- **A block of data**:
§

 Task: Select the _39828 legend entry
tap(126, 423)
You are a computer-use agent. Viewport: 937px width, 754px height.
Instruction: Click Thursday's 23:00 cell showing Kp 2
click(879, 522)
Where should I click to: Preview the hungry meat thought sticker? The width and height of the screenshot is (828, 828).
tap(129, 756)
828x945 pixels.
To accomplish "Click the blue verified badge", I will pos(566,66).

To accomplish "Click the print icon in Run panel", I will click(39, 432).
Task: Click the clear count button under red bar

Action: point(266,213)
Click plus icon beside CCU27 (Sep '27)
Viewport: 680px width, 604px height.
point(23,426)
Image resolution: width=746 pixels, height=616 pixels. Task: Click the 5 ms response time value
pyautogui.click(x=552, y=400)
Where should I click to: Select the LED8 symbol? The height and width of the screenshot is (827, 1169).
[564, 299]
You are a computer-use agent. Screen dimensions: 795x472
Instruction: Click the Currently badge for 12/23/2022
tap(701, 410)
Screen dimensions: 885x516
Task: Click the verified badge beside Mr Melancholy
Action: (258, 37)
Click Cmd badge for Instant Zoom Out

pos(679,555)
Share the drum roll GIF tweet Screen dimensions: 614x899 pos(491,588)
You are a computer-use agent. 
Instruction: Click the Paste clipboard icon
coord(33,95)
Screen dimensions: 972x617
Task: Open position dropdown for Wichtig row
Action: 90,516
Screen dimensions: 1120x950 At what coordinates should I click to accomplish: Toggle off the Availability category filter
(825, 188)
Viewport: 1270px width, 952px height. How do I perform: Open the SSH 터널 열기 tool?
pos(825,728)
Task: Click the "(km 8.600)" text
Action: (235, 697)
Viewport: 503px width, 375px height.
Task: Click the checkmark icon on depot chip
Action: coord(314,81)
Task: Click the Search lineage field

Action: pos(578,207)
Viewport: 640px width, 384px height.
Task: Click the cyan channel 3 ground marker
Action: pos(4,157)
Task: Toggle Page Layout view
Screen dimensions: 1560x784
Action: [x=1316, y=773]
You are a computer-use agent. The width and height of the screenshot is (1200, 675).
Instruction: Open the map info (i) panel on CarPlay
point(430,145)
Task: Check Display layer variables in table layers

§

- **What is asked**: Copy out every line of the block of data above, keeping each one identical to the original.

- **Response to the exercise**:
 Task: Select the _39828 legend entry
tap(126, 423)
You are a computer-use agent. Viewport: 937px width, 754px height.
Instruction: Click Thursday's 23:00 cell showing Kp 2
click(879, 522)
Where should I click to: Preview the hungry meat thought sticker? The width and height of the screenshot is (828, 828).
tap(129, 756)
828x945 pixels.
To accomplish "Click the blue verified badge", I will pos(566,66).

To accomplish "Click the print icon in Run panel", I will click(39, 432).
Task: Click the clear count button under red bar

Action: point(266,213)
Click plus icon beside CCU27 (Sep '27)
Viewport: 680px width, 604px height.
point(23,426)
Image resolution: width=746 pixels, height=616 pixels. Task: Click the 5 ms response time value
pyautogui.click(x=552, y=400)
Where should I click to: Select the LED8 symbol? The height and width of the screenshot is (827, 1169).
[564, 299]
You are a computer-use agent. Screen dimensions: 795x472
Instruction: Click the Currently badge for 12/23/2022
tap(701, 410)
Screen dimensions: 885x516
Task: Click the verified badge beside Mr Melancholy
Action: (258, 37)
Click Cmd badge for Instant Zoom Out

pos(679,555)
Share the drum roll GIF tweet Screen dimensions: 614x899 pos(491,588)
You are a computer-use agent. 
Instruction: Click the Paste clipboard icon
coord(33,95)
Screen dimensions: 972x617
Task: Open position dropdown for Wichtig row
Action: 90,516
Screen dimensions: 1120x950 At what coordinates should I click to accomplish: Toggle off the Availability category filter
(825, 188)
Viewport: 1270px width, 952px height. How do I perform: Open the SSH 터널 열기 tool?
pos(825,728)
Task: Click the "(km 8.600)" text
Action: (235, 697)
Viewport: 503px width, 375px height.
Task: Click the checkmark icon on depot chip
Action: coord(314,81)
Task: Click the Search lineage field

Action: pos(578,207)
Viewport: 640px width, 384px height.
Task: Click the cyan channel 3 ground marker
Action: pos(4,157)
Task: Toggle Page Layout view
Screen dimensions: 1560x784
Action: [x=1316, y=773]
You are a computer-use agent. The width and height of the screenshot is (1200, 675).
Instruction: Open the map info (i) panel on CarPlay
point(430,145)
Task: Check Display layer variables in table layers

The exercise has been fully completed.